Completaba su vestimenta una camisa de lienzo, una capa y un sombrero de alas anchas y caídas, que servía para realizar un ceremonioso y complicado saludo. Los zapatos estaban hechos en piel, generalmente de color negro, atado con amplios lazos. Para el campo o los viajes, la bota de ante es el complemento más usado. Las clases populares usan alpargatas. Un adorno esencial son los cuellos, gruesas "lechuguillas" que cubren totalmente la garganta y que no eran precisamente cómodas de llevar. Espada y capa, para quien podía permitírselo, denotaban hidalguía. La moda femenina también dejaba ver la clase social a la que pertenecía el sujeto. Las mujeres humildes vestían faldas largas y lisas, sin adornos, combinadas con blusas o camisas sencillas. Normalmente se llevaba una pañoleta que cubría los hombros y se anudaba sobre el pecho. En épocas de frío, un manto de paño o lana proporcionaba algo de calor. Entre las mujeres de clase noble, el "guardainfante" fue la prenda que más se usó. Consistía éste en un armazón hecho de varillas, aros, cuerdas y ballenas, que daban forma de campana a la enagua. Importado de Flandes, su uso atendía no sólo a cuestiones estéticas sino que también se usaba para proteger o disimular el embarazo, lo que provocaba no pocos escándalos. La complicación de la prenda se acrecentó con los años, llegando a adquirir un volumen tal que las mujeres que lo llevaban debían entrar de lado por las puertas, al no poder hacerlo de frente.
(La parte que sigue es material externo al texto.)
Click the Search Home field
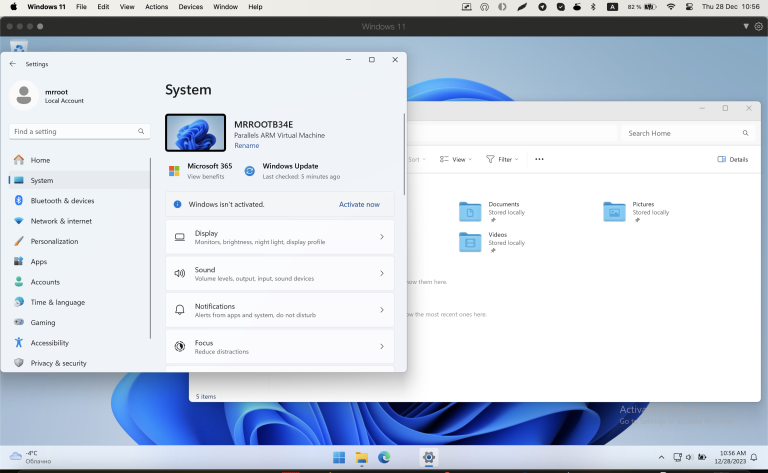This screenshot has width=768, height=473. coord(680,133)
El abultamiento acentuaba el contraste con el talle, muy ceñido, y el pecho, ceñidísimo por el corsé. En el siglo XVII, los escotes se fueron haciendo cada vez más pronunciados, hasta que fueron prohibidos excepto para las prostitutas, que debían ganarse el sustento con su cuerpo. Los vestidos eran siempre largos, llegando a cubrir los pies. El pie femenino es, en la España del Siglo de Oro, el último reducto a ceder por la dama ante el galanteo del caballero. Gustan los pies pequeños y gráciles, que se ocultan en "chapines", una especie de chanclas muy elevadas con suela de madera y forradas de cordobán. Su misión era doble: ocultaban el pie en su interior y protegían a los zapatos del barro y la suciedad de la calle. El maquillaje fue usado con largueza; tanta, que voces como las de Vives, Laguna o fray Luis de León se alzaron contra el ocultamiento y la artificiosidad que, según su gusto, denotaban los rostros femeninos. Coloretes, afeites, emplastos, etc. Cubren desde la parte inferior de los ojos hasta las orejas, cuello, escote y manos, tanto de nobles damas como de sencillas mujeres. Los labios se abrillantaban con ceras y la piel se blanqueaba con solimán, pues la piel morena o tostada daba a entender que el individuo trabajaba y no llevaba una vida ociosa y regalada, como era el ideal de vida. Perfumes y aguas (de azahar, cordobesa o de rosas) se usaban con abundancia, para disimular los olores. Las joyas, siempre que fuera posible, completaban el panorama de la vestimenta. Los anteojos fueron muy usados, así como otros complementos, lo que levantó críticas a la ostentación y el derroche. Guantes cortos y abrochados a las muñecas y medias cortas de seda cruda completaban la vestimenta femenina.